(Saved entries)

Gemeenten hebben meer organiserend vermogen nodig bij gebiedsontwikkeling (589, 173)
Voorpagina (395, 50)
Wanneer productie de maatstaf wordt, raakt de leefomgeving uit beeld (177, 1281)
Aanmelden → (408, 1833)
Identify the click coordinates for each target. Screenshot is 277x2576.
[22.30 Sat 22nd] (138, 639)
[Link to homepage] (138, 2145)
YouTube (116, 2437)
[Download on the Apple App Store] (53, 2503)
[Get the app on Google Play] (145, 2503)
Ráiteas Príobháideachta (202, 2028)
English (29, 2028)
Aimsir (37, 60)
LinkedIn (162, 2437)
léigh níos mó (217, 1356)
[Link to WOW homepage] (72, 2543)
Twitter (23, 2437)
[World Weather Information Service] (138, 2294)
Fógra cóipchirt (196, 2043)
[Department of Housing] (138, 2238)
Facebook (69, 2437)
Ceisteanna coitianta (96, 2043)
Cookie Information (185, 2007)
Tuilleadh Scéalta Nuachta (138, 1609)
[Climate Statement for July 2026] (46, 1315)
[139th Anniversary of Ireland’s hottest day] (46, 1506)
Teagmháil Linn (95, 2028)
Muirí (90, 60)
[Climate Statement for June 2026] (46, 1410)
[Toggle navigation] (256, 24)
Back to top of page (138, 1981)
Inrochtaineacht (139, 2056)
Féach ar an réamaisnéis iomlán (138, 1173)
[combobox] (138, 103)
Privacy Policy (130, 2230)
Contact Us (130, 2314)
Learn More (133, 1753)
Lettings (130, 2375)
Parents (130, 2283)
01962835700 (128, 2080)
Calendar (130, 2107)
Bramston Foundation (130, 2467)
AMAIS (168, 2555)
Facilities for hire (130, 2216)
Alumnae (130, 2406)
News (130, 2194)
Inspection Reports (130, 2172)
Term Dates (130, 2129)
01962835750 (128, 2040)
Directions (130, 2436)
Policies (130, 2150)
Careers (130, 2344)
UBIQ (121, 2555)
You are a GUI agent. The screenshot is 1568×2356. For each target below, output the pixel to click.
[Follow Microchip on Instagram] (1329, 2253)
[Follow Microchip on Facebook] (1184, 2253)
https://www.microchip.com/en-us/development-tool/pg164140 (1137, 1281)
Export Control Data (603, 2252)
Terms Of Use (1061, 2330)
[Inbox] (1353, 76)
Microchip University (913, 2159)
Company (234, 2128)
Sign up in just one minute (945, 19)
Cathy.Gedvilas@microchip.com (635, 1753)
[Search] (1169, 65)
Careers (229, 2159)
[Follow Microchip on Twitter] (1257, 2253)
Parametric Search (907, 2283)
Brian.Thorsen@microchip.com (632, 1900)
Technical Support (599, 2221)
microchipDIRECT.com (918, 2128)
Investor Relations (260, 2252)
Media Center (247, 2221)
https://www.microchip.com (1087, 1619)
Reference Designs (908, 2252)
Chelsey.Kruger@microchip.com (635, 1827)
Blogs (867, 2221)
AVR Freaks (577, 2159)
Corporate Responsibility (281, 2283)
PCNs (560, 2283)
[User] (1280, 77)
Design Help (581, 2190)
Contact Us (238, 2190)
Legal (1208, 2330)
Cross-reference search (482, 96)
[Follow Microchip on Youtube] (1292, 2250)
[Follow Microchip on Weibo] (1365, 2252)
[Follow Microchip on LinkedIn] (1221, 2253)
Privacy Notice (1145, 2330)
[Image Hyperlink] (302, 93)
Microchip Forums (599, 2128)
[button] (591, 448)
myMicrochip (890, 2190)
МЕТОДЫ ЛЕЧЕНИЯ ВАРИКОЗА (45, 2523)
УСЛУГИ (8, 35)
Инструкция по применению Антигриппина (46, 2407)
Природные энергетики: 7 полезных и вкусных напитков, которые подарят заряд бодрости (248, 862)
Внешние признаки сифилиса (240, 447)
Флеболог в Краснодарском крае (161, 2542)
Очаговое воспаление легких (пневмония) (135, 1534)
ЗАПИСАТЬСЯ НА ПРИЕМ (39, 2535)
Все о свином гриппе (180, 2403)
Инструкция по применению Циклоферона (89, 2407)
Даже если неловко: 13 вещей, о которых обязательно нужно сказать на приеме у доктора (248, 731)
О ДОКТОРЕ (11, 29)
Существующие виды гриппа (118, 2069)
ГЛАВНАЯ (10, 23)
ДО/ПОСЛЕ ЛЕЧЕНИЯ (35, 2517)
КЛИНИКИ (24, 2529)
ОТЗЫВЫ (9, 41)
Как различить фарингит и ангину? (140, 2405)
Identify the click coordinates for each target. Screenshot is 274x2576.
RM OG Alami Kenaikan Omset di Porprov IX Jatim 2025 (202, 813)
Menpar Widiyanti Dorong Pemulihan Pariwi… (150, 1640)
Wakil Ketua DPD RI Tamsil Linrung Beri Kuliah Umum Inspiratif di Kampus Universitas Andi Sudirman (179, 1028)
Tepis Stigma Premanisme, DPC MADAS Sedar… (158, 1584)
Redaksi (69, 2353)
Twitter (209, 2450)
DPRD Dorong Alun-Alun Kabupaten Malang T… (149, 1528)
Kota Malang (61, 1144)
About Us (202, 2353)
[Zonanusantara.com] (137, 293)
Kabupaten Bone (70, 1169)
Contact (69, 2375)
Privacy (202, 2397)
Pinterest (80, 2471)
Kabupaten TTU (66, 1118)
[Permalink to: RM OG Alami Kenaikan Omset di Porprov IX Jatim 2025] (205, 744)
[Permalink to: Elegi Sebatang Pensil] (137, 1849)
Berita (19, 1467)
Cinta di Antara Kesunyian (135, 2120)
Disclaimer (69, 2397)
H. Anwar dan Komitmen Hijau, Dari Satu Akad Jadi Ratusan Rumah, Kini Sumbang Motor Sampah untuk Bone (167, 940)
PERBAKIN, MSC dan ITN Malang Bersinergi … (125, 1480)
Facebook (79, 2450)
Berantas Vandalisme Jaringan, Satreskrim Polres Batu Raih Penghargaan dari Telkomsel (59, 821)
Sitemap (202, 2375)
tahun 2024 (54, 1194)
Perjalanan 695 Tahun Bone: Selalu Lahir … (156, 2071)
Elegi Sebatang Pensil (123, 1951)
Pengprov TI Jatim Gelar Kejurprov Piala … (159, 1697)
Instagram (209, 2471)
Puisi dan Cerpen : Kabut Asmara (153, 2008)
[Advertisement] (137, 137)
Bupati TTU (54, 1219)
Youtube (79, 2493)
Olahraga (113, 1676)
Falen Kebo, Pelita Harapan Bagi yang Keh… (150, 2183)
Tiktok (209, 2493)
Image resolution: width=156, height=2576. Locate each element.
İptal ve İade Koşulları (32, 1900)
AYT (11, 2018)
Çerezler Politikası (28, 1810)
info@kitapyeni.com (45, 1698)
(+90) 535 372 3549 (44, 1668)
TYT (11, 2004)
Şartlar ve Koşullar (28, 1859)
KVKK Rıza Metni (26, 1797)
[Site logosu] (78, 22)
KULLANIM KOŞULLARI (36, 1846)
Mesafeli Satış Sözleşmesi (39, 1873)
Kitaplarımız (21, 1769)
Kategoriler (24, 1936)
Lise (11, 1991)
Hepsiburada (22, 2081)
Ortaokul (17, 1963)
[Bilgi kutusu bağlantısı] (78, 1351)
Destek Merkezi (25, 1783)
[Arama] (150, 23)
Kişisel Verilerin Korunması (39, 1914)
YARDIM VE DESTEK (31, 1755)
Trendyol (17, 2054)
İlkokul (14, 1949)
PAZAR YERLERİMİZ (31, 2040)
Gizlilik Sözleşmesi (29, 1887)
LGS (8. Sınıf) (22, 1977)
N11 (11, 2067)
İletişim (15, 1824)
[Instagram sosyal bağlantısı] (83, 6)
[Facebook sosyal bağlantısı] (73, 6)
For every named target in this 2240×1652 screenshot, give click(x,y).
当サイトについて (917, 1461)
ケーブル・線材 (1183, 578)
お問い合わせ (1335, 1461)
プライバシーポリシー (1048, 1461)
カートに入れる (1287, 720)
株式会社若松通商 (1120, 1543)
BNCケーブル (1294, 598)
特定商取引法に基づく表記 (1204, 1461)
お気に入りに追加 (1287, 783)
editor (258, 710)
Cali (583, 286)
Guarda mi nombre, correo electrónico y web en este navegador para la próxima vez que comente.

◆ **Work to be completed**
Which lines in the data above hold the string "Permalink"? Show each one.

◆ **Exercise output**
[Permalink to: RM OG Alami Kenaikan Omset di Porprov IX Jatim 2025] (205, 744)
[Permalink to: Elegi Sebatang Pensil] (137, 1849)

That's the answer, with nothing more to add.